YOUR OBJECTIVE - Copy nothing from the entries below except the lines from the one containing "Task: Select ROLE_AUTHENTICATED" through the one containing "Tap the 242", and copy those exactly.

MATERIAL FOR THE TASK -
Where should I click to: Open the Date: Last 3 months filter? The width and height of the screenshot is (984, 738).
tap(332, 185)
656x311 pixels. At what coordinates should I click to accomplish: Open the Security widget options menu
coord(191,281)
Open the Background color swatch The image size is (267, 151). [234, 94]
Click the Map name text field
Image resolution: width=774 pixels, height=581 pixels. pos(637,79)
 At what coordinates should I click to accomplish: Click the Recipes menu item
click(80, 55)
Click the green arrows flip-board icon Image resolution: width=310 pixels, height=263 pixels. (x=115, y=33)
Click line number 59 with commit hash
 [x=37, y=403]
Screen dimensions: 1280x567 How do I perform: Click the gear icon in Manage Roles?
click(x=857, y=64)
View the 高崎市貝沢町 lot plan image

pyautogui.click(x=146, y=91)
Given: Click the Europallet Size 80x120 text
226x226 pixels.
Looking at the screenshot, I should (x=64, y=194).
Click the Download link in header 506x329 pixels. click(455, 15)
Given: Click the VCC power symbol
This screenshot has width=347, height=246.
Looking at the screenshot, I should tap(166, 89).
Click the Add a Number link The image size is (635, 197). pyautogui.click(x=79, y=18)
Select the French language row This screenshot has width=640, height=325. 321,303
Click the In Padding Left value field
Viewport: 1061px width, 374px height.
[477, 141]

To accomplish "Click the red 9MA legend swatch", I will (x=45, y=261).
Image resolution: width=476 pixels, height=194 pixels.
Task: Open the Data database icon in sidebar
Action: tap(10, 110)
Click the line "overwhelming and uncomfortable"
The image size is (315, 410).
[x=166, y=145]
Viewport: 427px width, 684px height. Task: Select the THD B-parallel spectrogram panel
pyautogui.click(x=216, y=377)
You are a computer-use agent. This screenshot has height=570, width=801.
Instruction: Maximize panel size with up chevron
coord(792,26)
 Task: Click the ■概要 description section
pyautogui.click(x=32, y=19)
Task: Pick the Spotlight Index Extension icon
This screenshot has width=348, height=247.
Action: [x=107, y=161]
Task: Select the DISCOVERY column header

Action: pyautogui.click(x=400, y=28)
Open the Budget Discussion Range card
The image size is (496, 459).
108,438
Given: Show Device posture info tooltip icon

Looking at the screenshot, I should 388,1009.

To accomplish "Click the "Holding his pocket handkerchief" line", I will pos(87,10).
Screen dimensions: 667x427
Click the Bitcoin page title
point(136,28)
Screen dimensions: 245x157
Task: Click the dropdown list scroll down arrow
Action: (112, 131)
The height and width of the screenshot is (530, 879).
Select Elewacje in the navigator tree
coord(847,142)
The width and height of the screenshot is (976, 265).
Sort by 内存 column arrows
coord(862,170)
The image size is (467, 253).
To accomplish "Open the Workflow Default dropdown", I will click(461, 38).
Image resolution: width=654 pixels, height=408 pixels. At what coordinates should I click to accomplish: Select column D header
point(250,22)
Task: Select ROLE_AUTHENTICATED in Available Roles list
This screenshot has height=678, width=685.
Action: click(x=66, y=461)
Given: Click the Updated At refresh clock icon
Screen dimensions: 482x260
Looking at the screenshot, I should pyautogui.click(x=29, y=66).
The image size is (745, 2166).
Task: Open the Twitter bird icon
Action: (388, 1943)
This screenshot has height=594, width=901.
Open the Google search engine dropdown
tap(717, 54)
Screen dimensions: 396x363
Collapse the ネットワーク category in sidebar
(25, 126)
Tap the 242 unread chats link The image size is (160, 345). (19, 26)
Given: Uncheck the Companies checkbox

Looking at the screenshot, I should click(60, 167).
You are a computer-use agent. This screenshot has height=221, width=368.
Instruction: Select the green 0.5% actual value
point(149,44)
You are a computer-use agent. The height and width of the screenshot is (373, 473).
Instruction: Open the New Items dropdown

PROBLEM SOLUTION -
Task: Select ROLE_AUTHENTICATED in Available Roles list
This screenshot has height=678, width=685.
Action: click(x=66, y=461)
Given: Click the Updated At refresh clock icon
Screen dimensions: 482x260
Looking at the screenshot, I should pyautogui.click(x=29, y=66).
The image size is (745, 2166).
Task: Open the Twitter bird icon
Action: (388, 1943)
This screenshot has height=594, width=901.
Open the Google search engine dropdown
tap(717, 54)
Screen dimensions: 396x363
Collapse the ネットワーク category in sidebar
(25, 126)
Tap the 242 unread chats link The image size is (160, 345). (19, 26)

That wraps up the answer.